Update the lines from the one containing "Image resolution: width=1456" through the end of the lines, replacing "accomplish" with "complete" and keeping all else unchanged. Return only those lines, without the pictures.

-- Given data start --

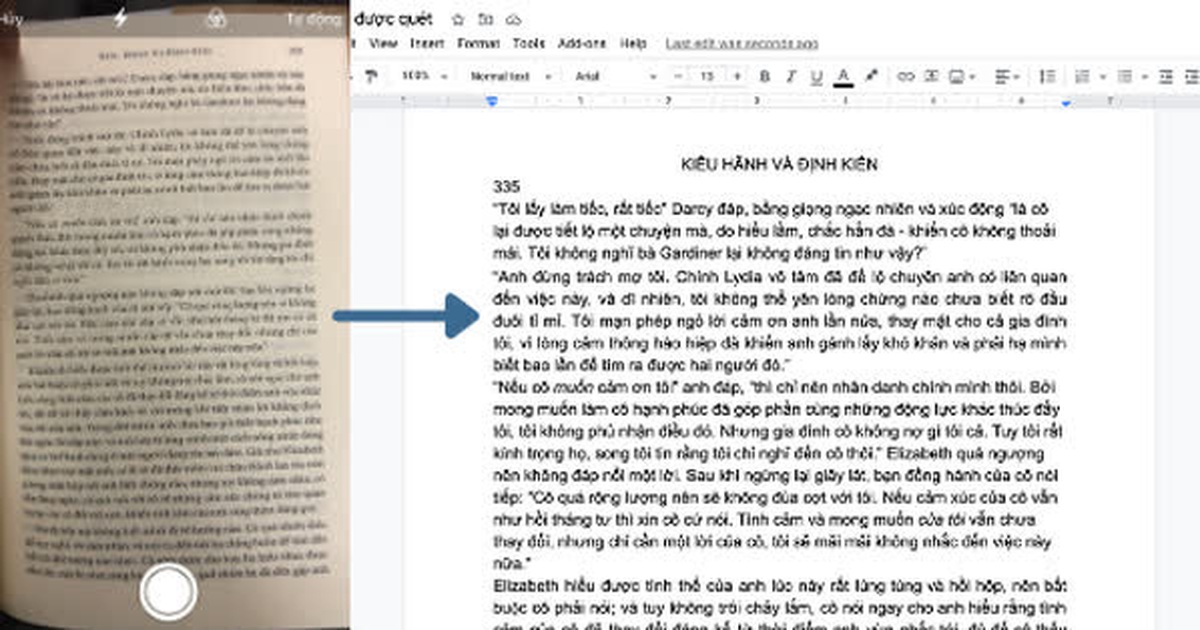
Task: Tap the camera shutter button
Action: [168, 593]
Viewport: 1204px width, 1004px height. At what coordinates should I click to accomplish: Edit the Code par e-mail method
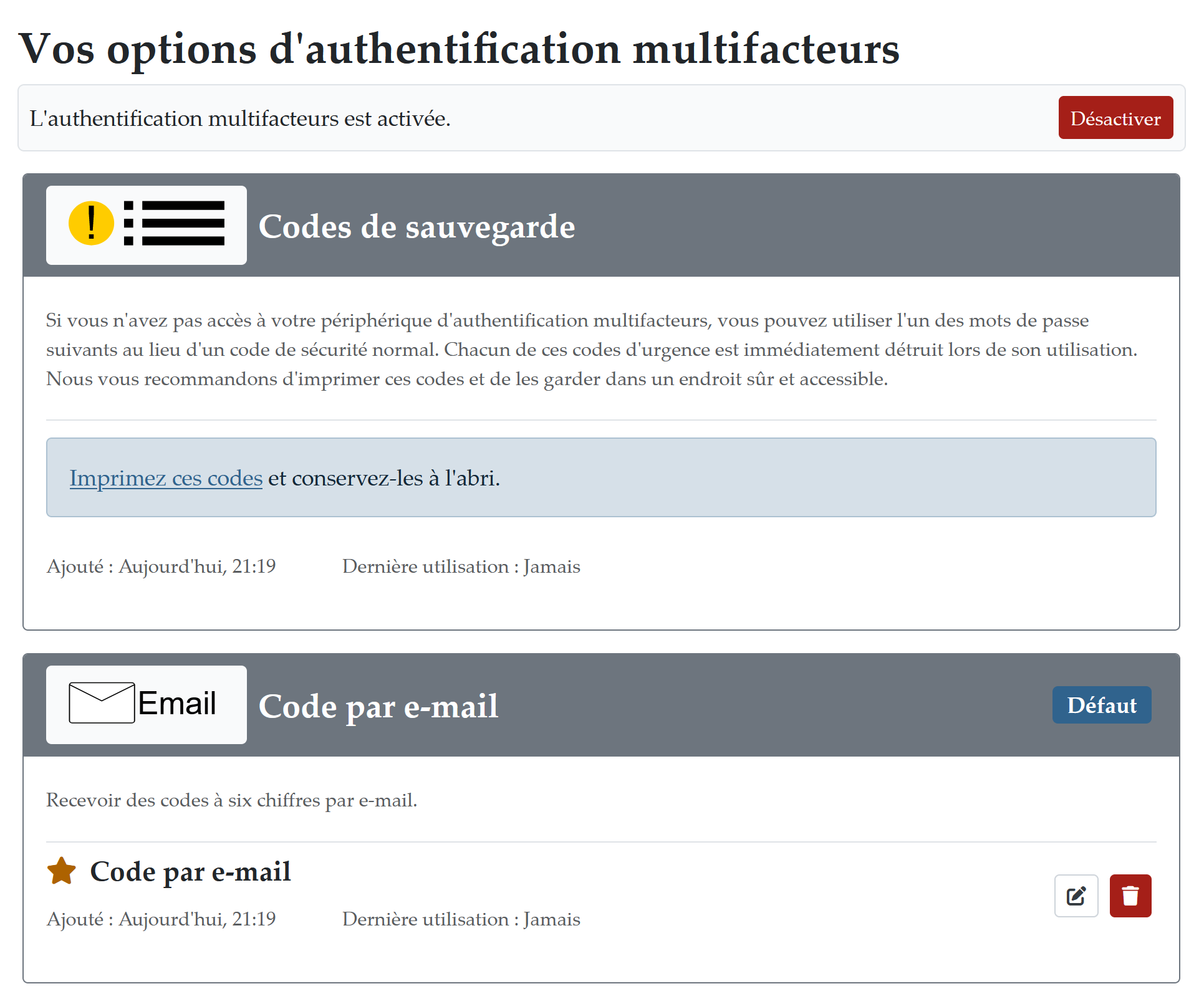tap(1076, 896)
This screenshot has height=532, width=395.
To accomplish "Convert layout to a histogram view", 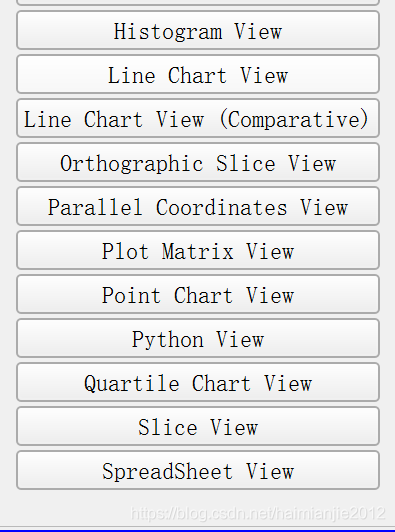I will click(x=198, y=30).
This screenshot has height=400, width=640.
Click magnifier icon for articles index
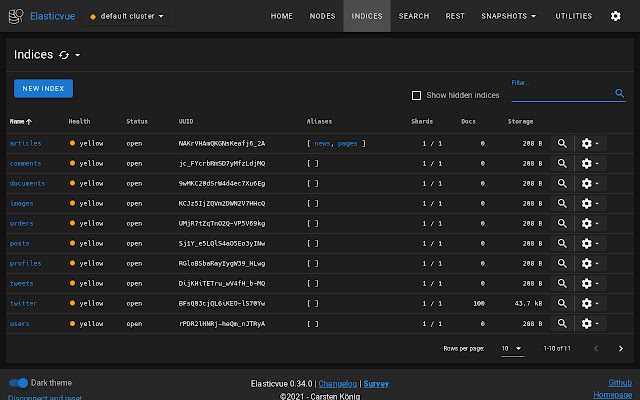click(562, 143)
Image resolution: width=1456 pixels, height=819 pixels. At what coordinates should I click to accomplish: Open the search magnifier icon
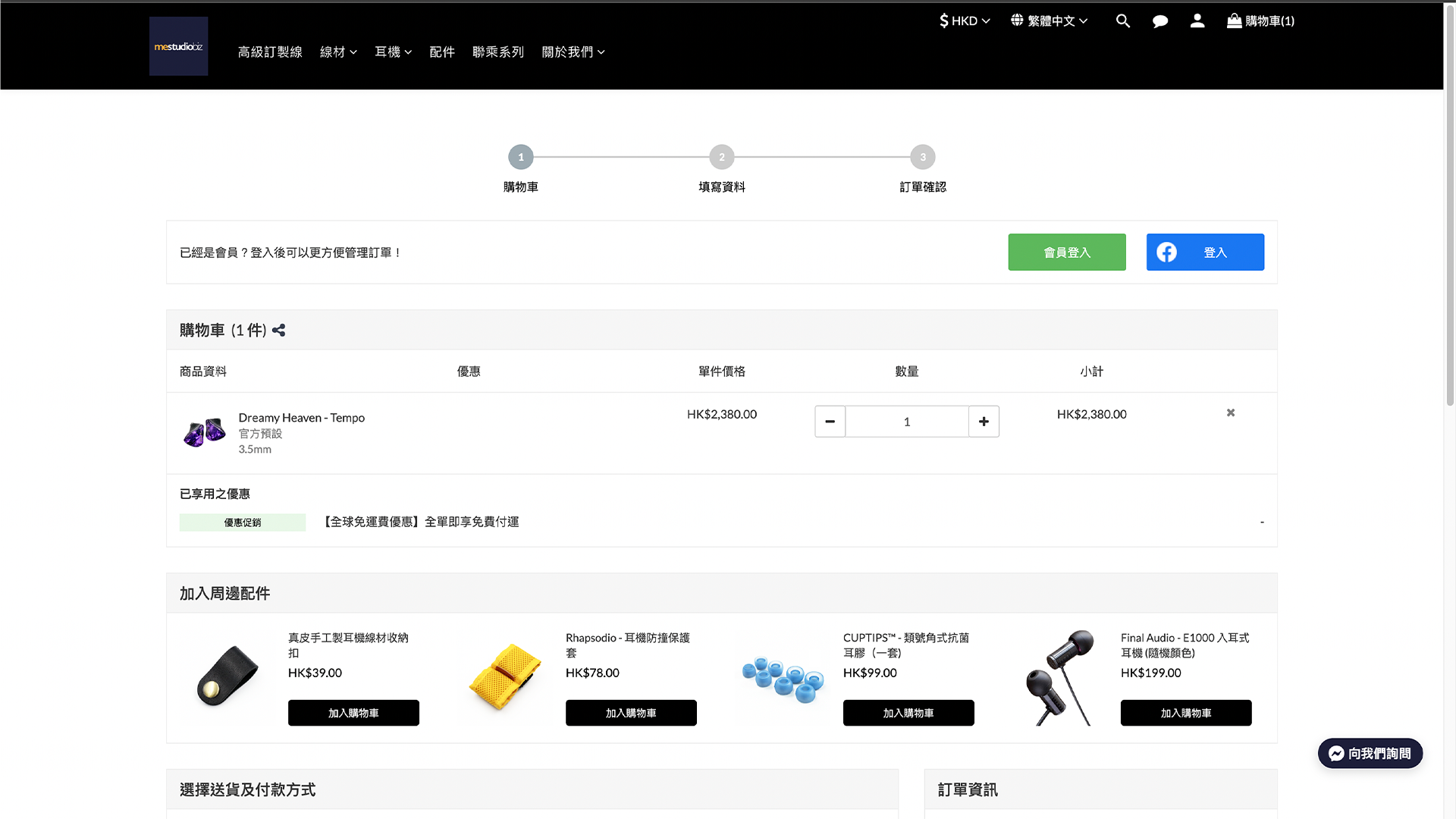point(1123,21)
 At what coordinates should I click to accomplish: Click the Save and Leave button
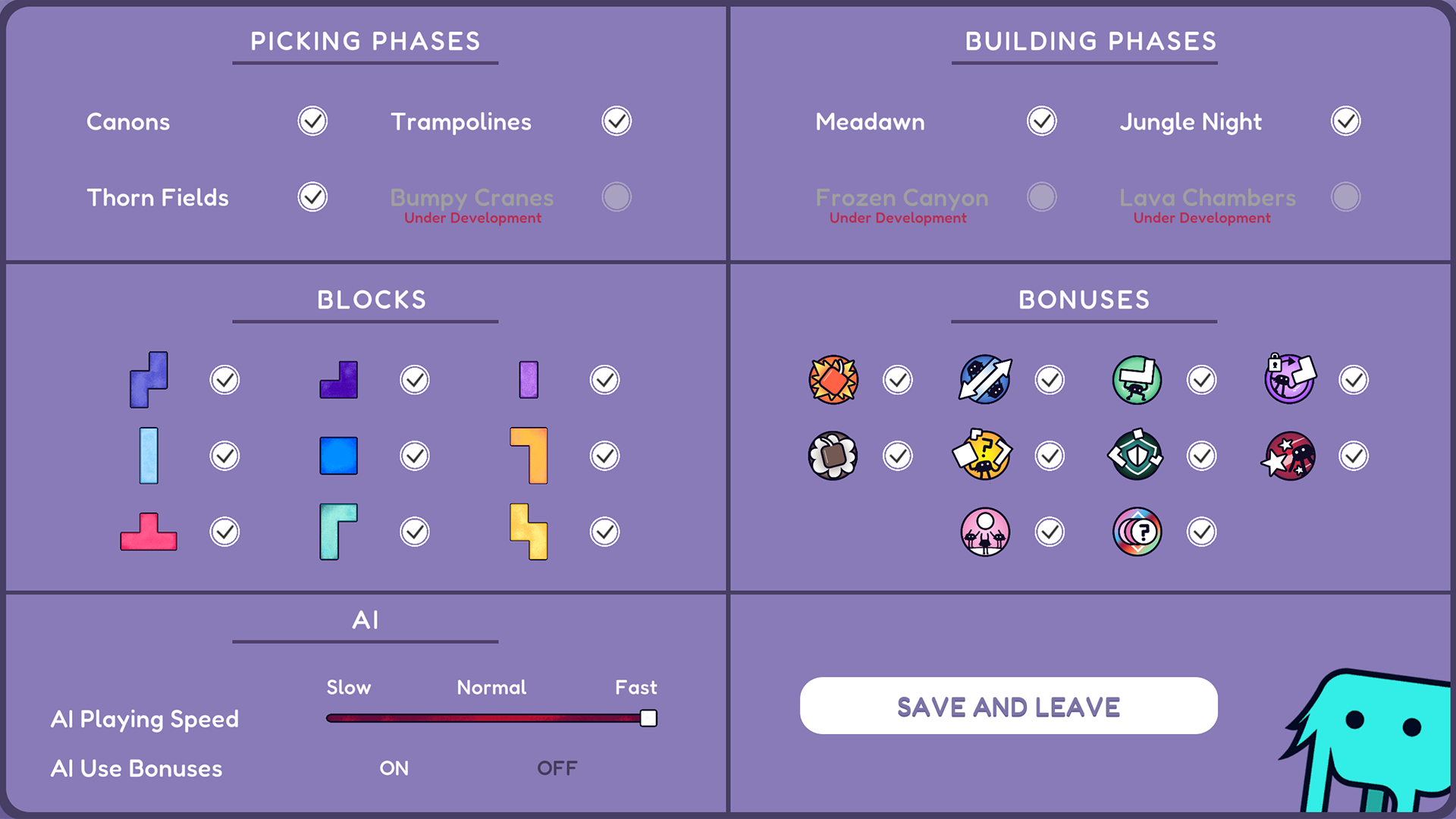coord(1009,706)
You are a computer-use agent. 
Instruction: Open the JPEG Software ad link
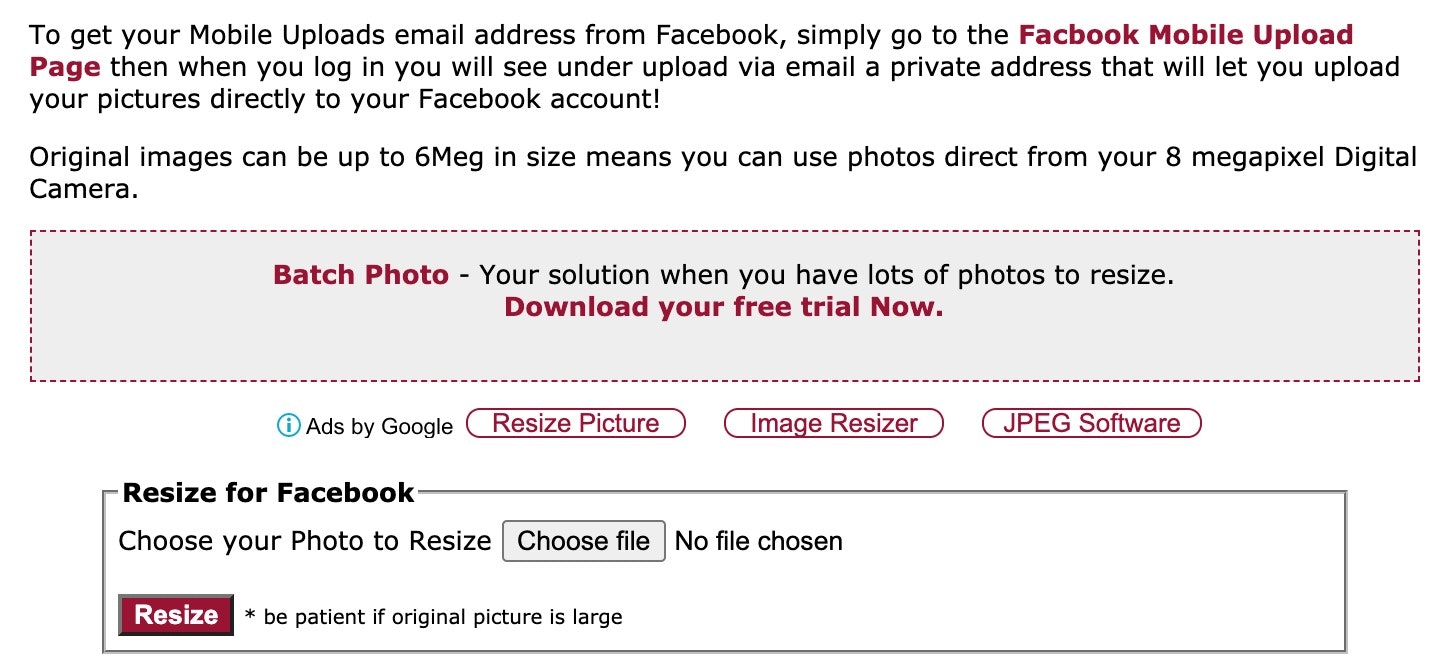pos(1091,423)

-- Given data end --

Finished answer —
Image resolution: width=1456 pixels, height=819 pixels. At what coordinates should I click to complete: Open the search magnifier icon
point(1123,21)
 At what coordinates should I click to complete: Click the Save and Leave button
coord(1009,706)
You are a computer-use agent. 
Instruction: Open the JPEG Software ad link
pos(1091,423)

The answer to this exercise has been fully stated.